▶ _Given text_:
══════════
The Cutting Edge: A C-Section Boom

What's a Planned C-Section Like?

newborn baby wrapped in a blanket

Jason Todd

Prior to surgery your pubic hair is shaved, and once you're in the operating room, a catheter is inserted into your urethra, an intravenous medication line is inserted into your arm, and you're given a spinal block. Your obstetrician makes a 4- to 5-inch horizontal "bikini" incision just above your pubic bone. Several layers of fat and tissue are cut, and the abdominal muscles are separated. You and your husband won't have to see what's going on, since the doctor puts a screen up at your waist. Finally, the doctor opens your uterus to lift out your baby. You might feel some uncomfortable pulling and tugging sensations during the procedure, but usually there's little or no pain. Although delivery takes about 10 minutes, the subsequent suturing can take up to 30 minutes. During this time you will be able to see but not hold your newborn. "It's too risky to let a medicated mother hold a squirming infant while her internal organs are exposed," explains Dr. Bruce Flamm.

Recovering from a c-section is more difficult than recovering from a vaginal birth. Because almost twice as much blood is lost during a c-section than during a vaginal delivery, medical complications are common. Up to 30 percent of c-section moms develop postpartum infections, and they're twice as likely to be rehospitalized due to surgical tears and blood clots. A study published in the September 2006 issue of Obstetrics & Gynecology found that women who opt for an elective cesarean have three times the risk of dying from complications of anesthesia, infection, and blood clots than those who choose vaginal delivery. Walking, sneezing, laughing, or simply shifting positions can be painful for weeks. And many women find that breastfeeding is especially challenging because the tender incision site makes it difficult to nurse comfortably.
══════════
▶ _Required work_:
Using the planned C-section text, explain why a mother can see but not hold her newborn while she is being stitched up.

▶ _Entries supplied_:
══════════
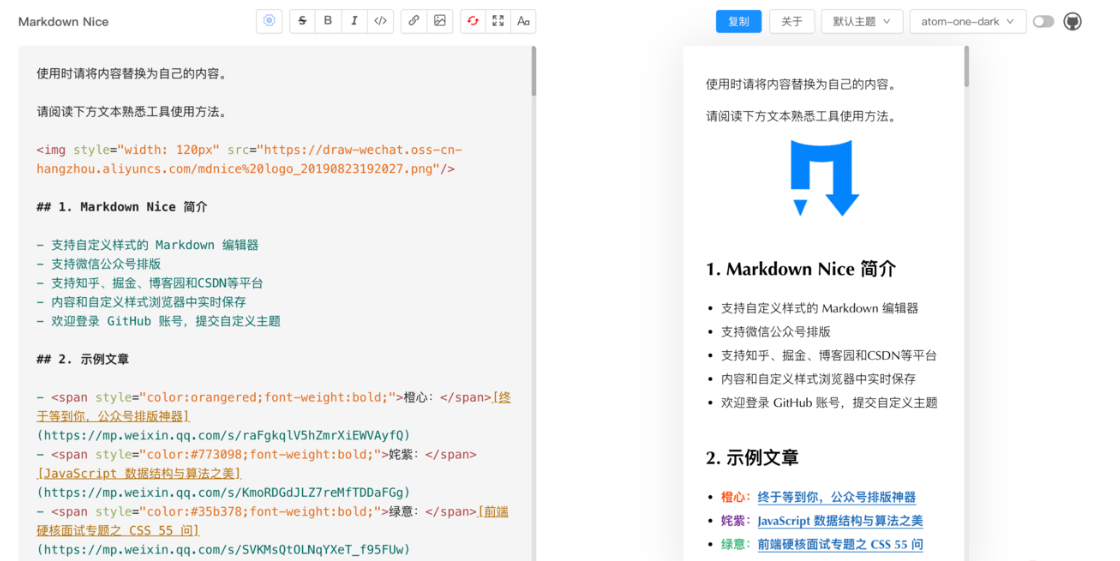The image size is (1120, 561).
Task: Enter fullscreen mode with the expand icon
Action: (498, 21)
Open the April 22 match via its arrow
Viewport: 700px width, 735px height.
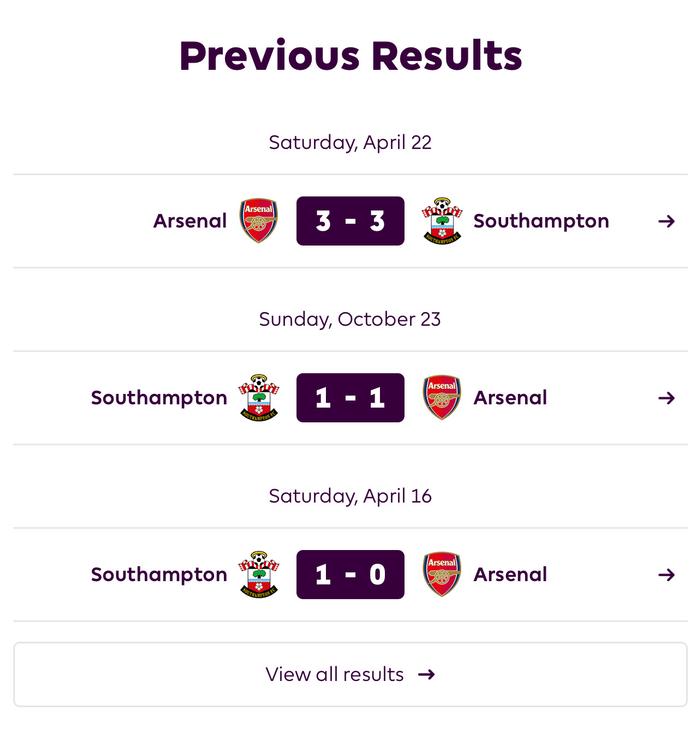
══════════
▶ _Reply to the exercise_:
Dr. Bruce Flamm explains that it is too risky to let a medicated mother hold a squirming infant while her internal organs are exposed. Suturing can take up to 30 minutes after the delivery, so she can only look at her baby during that time.